Make deployments more reliable #172

seanh · 2024-05-21T16:08:02Z

Save developers time by refactoring our deployment workflow to make it more reliable.

Problem

Developers are losing a lot of time when deploying their code because deployments often fail with a variety of error messages from Elastic Beanstalk, and we do a lot of deploys every day/week.

Currently, as soon as a pull request is merged into an app's main branch, that app's deployment workflow is automatically triggered and begins building the new version of the app's Docker image, publishing the image to Docker Hub, and deploying the image to the app's Elastic Beanstalk staging environment(s). After manual approval the image is then deployed to the app's production environment(s) as well.

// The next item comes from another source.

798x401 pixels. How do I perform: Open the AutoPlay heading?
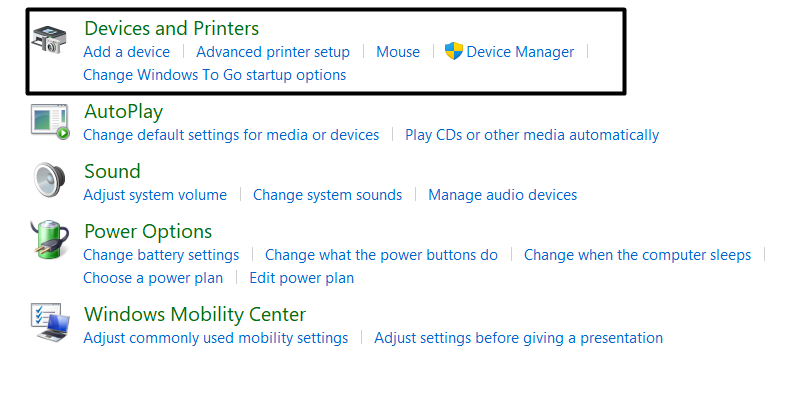point(123,111)
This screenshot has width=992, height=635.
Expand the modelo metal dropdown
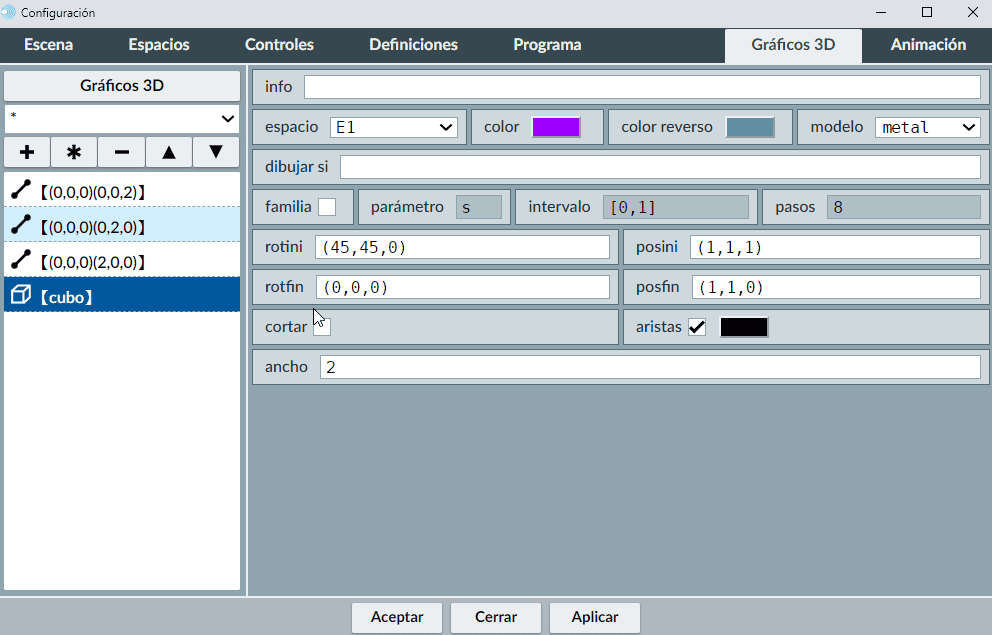[927, 127]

There are a number of issues with this approach:

If multiple pull requests are merged in quick succession then each pull request starts a new deployment workflow run.

We merge PRs in quick succession all the time.

Previously each subsequent deployment workflow run would wait for any previous runs to complete but this was far too slow: if you merged several PRs at once you'd have to wait for several separate deployments to complete. So currently subsequent worfklow runs cancel in-progress ones. But there are a number of problems with this:
We're kicking off a large number of GitHub Actions workflow runs and Elastic Beanstalk deploys.

If you merge six PRs it triggers six deployments (and then cancels five of them). This all costs developers time, and sometimes we're hitting error messages from Elastic Beanstalk about rate limiting that may be caused by us doing lots of deploys in rapid succession.
It causes confusion and wasted time when one developer is in the middle of deploying their PR and another developer merges their PR and it cancels the deployment of the first developer's PR.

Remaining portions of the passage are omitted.